Why doesn't JZ-HDL support register arrays?

REGISTER is intentionally single-dimensional. Any indexed storage requires addressing, which raises questions that REGISTER's implicit interface cannot express: how many simultaneous reads? How many writes? Synchronous or asynchronous reads?

Use MEM(type=DISTRIBUTED) with an OUT ASYNC read port instead. It synthesizes to the same flip-flops and muxes as a register array would, with the same zero-cycle read latency and same synchronous writes. The only difference is that MEM requires you to declare your ports explicitly, making the hardware intent unambiguous. See the Memory page for details and examples.

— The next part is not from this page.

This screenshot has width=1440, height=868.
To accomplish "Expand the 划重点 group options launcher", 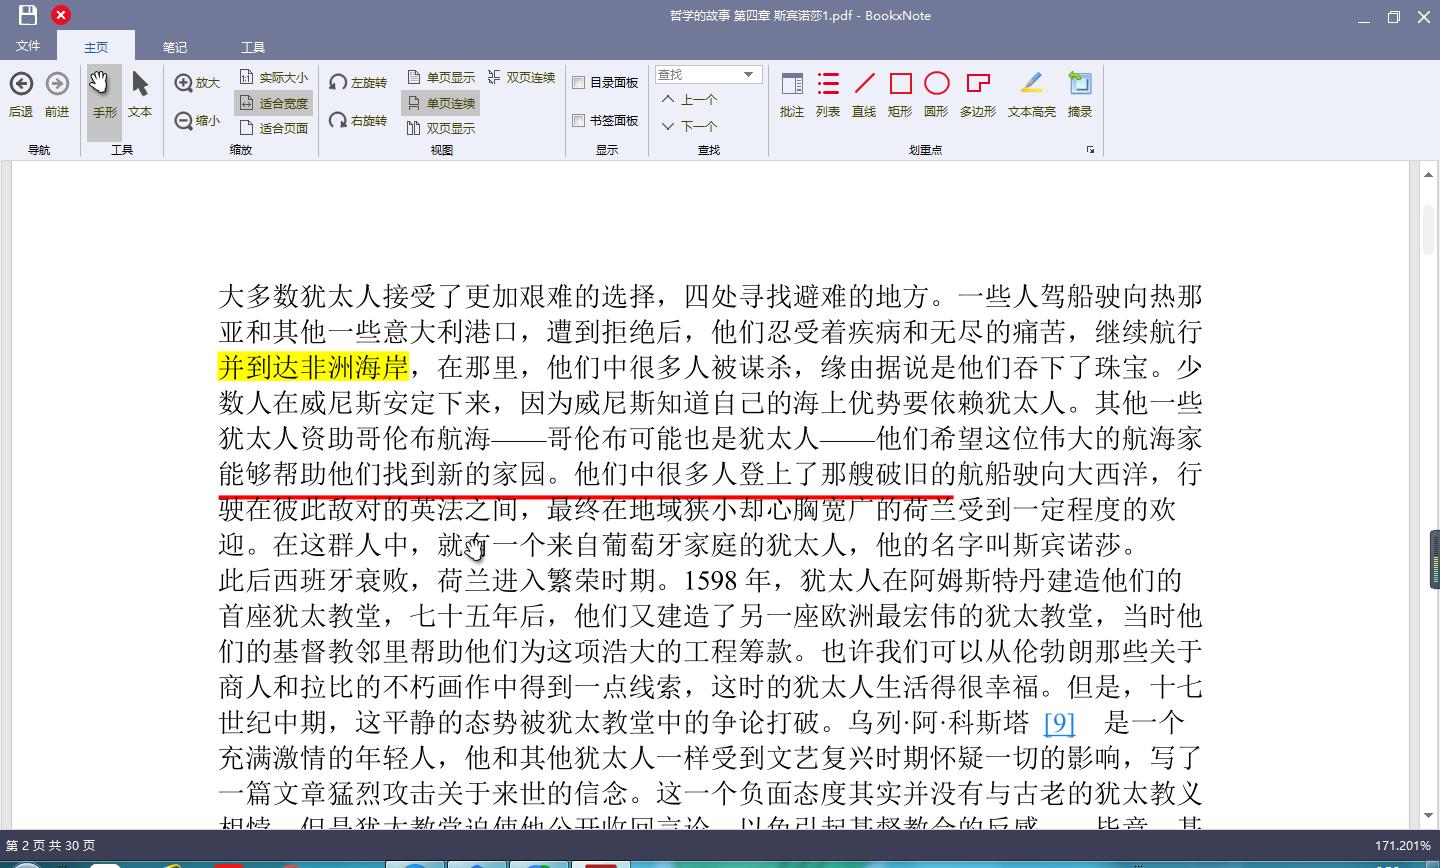I will point(1090,150).
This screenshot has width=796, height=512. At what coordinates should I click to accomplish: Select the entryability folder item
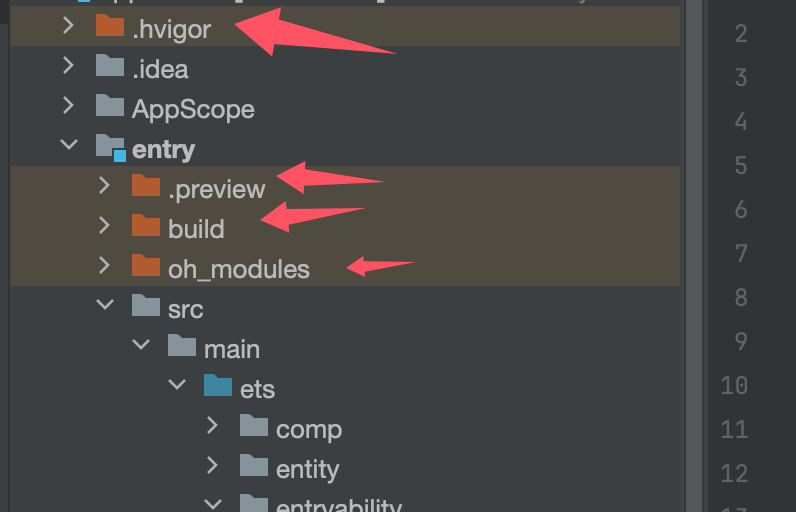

MUX (aggregation & slicing)

Purpose

  • Provide a read-only, indexable view that selects among multiple like‑width signals or slices a wide signal into fixed-size elements.

Syntax (two forms)

  1. Aggregation
text
MUX {
  name = src0, src1, src2, ...;
}
  1. Auto-slicing
text
MUX {
  name [element_width] = wide_source;
}

Key rules

  • MUX names share the module namespace and are read-only.
  • All aggregated sources must have identical widths; otherwise compile error.
  • Auto-slice requires wide_source width to be an exact multiple of element_width.
  • Index out of range:
    • If statically provable → compile error.
    • Otherwise → runtime out-of-range selects return 0.
  • Required selector width = clog2(N) with clog2(1) = 1.
  • Runtime selector width must match exactly; explicitly widen or slice before access if needed.
  • Runtime MUX selectors are ordinary runtime bit-vectors. Compile-time constructs such as IDX are elaborated earlier and do not use these runtime width rules.

Usage

  • mux_id[sel] can be used on RHS in ASYNCHRONOUS and SYNCHRONOUS.
  • Assigning to a MUX is a compile error.

Examples

text
MUX {
  bytes = byte0, byte1, byte2, byte3;
  slice [8] = data_bus;   // slices data_bus into 8-bit elements
}

LATCH (level-sensitive storage)

Purpose

  • Declare level-sensitive storage elements (D latches or SR latches) for designs that require transparent latching behavior.

Syntax

text
LATCH {
  <name> [<width>] <type>;   // type is D or SR
}

Rules

  • Latches are written only in ASYNCHRONOUS blocks using guarded assignment syntax:
    • D latch: latch_name <= enable : data; — when enable is high, data passes through; when low, output holds.
    • SR latch: latch_name <= set : reset; — set/reset signals control the stored value.
  • Latches have no clock domain and are purely level-sensitive.
  • The Exclusive Assignment Rule applies: each latch may be assigned at most once per execution path.
  • Latches may not be used as a clock, reset, or CDC source.
  • Latches may not be aliased (=) to another net.
  • Latches may not be written in SYNCHRONOUS blocks.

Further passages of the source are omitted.